Work required. Return the listing in full. Keep every word as it stands.
BEGIN Provided records
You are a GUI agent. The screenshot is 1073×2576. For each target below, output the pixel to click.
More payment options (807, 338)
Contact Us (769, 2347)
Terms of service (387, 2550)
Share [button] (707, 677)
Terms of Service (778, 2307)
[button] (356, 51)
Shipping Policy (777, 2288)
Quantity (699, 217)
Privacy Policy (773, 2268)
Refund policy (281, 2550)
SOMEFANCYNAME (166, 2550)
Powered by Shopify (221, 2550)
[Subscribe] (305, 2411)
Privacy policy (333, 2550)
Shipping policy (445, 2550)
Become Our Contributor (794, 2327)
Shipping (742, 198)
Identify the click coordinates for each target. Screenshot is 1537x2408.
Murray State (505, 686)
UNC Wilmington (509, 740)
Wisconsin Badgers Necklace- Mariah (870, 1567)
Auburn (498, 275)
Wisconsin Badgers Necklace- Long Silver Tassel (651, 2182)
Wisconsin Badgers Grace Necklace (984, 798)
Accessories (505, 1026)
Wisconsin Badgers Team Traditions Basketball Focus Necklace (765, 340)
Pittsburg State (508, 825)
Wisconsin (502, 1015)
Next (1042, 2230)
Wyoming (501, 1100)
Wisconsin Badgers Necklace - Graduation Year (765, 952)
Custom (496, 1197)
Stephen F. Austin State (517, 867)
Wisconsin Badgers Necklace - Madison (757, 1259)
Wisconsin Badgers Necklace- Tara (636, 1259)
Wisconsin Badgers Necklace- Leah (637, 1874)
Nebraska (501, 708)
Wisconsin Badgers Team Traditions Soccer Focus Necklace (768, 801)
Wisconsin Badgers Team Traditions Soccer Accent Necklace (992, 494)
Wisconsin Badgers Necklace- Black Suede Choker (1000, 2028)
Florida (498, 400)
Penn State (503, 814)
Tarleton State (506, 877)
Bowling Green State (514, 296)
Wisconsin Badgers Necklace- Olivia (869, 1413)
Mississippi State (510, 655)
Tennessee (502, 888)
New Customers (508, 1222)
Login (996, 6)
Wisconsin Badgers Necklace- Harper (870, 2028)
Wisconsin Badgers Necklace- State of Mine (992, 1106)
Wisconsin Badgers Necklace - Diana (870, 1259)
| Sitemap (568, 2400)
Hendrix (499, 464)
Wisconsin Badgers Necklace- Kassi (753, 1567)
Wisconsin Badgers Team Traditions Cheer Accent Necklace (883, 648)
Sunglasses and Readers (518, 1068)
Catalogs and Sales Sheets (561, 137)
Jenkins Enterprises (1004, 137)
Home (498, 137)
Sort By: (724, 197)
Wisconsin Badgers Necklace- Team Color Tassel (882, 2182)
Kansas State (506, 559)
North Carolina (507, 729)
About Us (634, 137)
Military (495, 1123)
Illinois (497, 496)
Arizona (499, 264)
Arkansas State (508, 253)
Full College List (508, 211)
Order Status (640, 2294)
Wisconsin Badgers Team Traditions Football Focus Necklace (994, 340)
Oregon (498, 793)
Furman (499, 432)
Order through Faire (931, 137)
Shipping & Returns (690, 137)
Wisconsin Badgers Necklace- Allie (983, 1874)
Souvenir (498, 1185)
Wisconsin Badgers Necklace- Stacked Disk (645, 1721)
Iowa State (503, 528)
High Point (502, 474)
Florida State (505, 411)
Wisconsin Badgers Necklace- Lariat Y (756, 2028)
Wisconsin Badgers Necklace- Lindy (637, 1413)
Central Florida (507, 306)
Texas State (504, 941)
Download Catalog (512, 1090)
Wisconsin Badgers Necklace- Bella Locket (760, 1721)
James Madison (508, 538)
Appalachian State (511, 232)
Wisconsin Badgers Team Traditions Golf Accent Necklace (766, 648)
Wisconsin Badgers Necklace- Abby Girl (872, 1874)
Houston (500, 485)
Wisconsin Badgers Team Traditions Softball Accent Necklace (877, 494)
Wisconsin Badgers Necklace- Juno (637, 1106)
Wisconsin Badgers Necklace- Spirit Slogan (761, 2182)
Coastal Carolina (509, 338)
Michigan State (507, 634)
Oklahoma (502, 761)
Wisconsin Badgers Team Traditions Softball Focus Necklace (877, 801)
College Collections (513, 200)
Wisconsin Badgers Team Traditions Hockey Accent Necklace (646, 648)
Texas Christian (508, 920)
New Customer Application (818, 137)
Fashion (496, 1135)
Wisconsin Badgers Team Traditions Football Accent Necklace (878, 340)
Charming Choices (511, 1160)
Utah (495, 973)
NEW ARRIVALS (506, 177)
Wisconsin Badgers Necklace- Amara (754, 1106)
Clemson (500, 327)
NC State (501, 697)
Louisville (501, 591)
END Provided records
Response below.
You are a GUI agent. The screenshot is 1073×2576. For each target below, output the pixel to click.
More payment options (807, 338)
Contact Us (769, 2347)
Terms of service (387, 2550)
Share [button] (707, 677)
Terms of Service (778, 2307)
[button] (356, 51)
Shipping Policy (777, 2288)
Quantity (699, 217)
Privacy Policy (773, 2268)
Refund policy (281, 2550)
SOMEFANCYNAME (166, 2550)
Powered by Shopify (221, 2550)
[Subscribe] (305, 2411)
Privacy policy (333, 2550)
Shipping policy (445, 2550)
Become Our Contributor (794, 2327)
Shipping (742, 198)
Identify the click coordinates for each target. Screenshot is 1537x2408.
Murray State (505, 686)
UNC Wilmington (509, 740)
Wisconsin Badgers Necklace- Mariah (870, 1567)
Auburn (498, 275)
Wisconsin Badgers Necklace- Long Silver Tassel (651, 2182)
Wisconsin Badgers Grace Necklace (984, 798)
Accessories (505, 1026)
Wisconsin Badgers Team Traditions Basketball Focus Necklace (765, 340)
Pittsburg State (508, 825)
Wisconsin (502, 1015)
Next (1042, 2230)
Wyoming (501, 1100)
Wisconsin Badgers Necklace - Graduation Year (765, 952)
Custom (496, 1197)
Stephen F. Austin State (517, 867)
Wisconsin Badgers Necklace - Madison (757, 1259)
Wisconsin Badgers Necklace- Tara (636, 1259)
Wisconsin Badgers Necklace- Leah (637, 1874)
Nebraska (501, 708)
Wisconsin Badgers Team Traditions Soccer Focus Necklace (768, 801)
Wisconsin Badgers Team Traditions Soccer Accent Necklace (992, 494)
Wisconsin Badgers Necklace- Black Suede Choker (1000, 2028)
Florida (498, 400)
Penn State (503, 814)
Tarleton State (506, 877)
Bowling Green State (514, 296)
Wisconsin Badgers Necklace- Olivia (869, 1413)
Mississippi State (510, 655)
Tennessee (502, 888)
New Customers (508, 1222)
Login (996, 6)
Wisconsin Badgers Necklace- Harper (870, 2028)
Wisconsin Badgers Necklace- State of Mine (992, 1106)
Wisconsin Badgers Necklace - Diana (870, 1259)
| Sitemap (568, 2400)
Hendrix (499, 464)
Wisconsin Badgers Necklace- Kassi (753, 1567)
Wisconsin Badgers Team Traditions Cheer Accent Necklace (883, 648)
Sunglasses and Readers (518, 1068)
Catalogs and Sales Sheets (561, 137)
Jenkins Enterprises (1004, 137)
Home (498, 137)
Sort By: (724, 197)
Wisconsin Badgers Necklace- Team Color Tassel (882, 2182)
Kansas State (506, 559)
North Carolina (507, 729)
About Us (634, 137)
Military (495, 1123)
Illinois (497, 496)
Arizona (499, 264)
Arkansas State (508, 253)
Full College List (508, 211)
Order Status (640, 2294)
Wisconsin Badgers Team Traditions Football Focus Necklace (994, 340)
Oregon (498, 793)
Furman (499, 432)
Order through Faire (931, 137)
Shipping & Returns (690, 137)
Wisconsin Badgers Necklace- Allie (983, 1874)
Souvenir (498, 1185)
Wisconsin Badgers Necklace- Stacked Disk (645, 1721)
Iowa State (503, 528)
High Point (502, 474)
Florida State (505, 411)
Wisconsin Badgers Necklace- Lariat Y (756, 2028)
Wisconsin Badgers Necklace- Lindy (637, 1413)
Central Florida (507, 306)
Texas State (504, 941)
Download Catalog (512, 1090)
Wisconsin Badgers Necklace- Bella Locket (760, 1721)
James Madison (508, 538)
Appalachian State (511, 232)
Wisconsin Badgers Team Traditions Golf Accent Necklace (766, 648)
Wisconsin Badgers Necklace- Abby Girl (872, 1874)
Houston (500, 485)
Wisconsin Badgers Team Traditions Softball Accent Necklace (877, 494)
Wisconsin Badgers Necklace- Juno (637, 1106)
Wisconsin Badgers Necklace- Spirit Slogan (761, 2182)
Coastal Carolina (509, 338)
Michigan State (507, 634)
Oklahoma (502, 761)
Wisconsin Badgers Team Traditions Softball Focus Necklace (877, 801)
College Collections (513, 200)
Wisconsin Badgers Team Traditions Hockey Accent Necklace (646, 648)
Texas Christian (508, 920)
New Customer Application (818, 137)
Fashion (496, 1135)
Wisconsin Badgers Team Traditions Football Accent Necklace (878, 340)
Charming Choices (511, 1160)
Utah (495, 973)
NEW ARRIVALS (506, 177)
Wisconsin Badgers Necklace- Amara (754, 1106)
Clemson (500, 327)
NC State (501, 697)
Louisville (501, 591)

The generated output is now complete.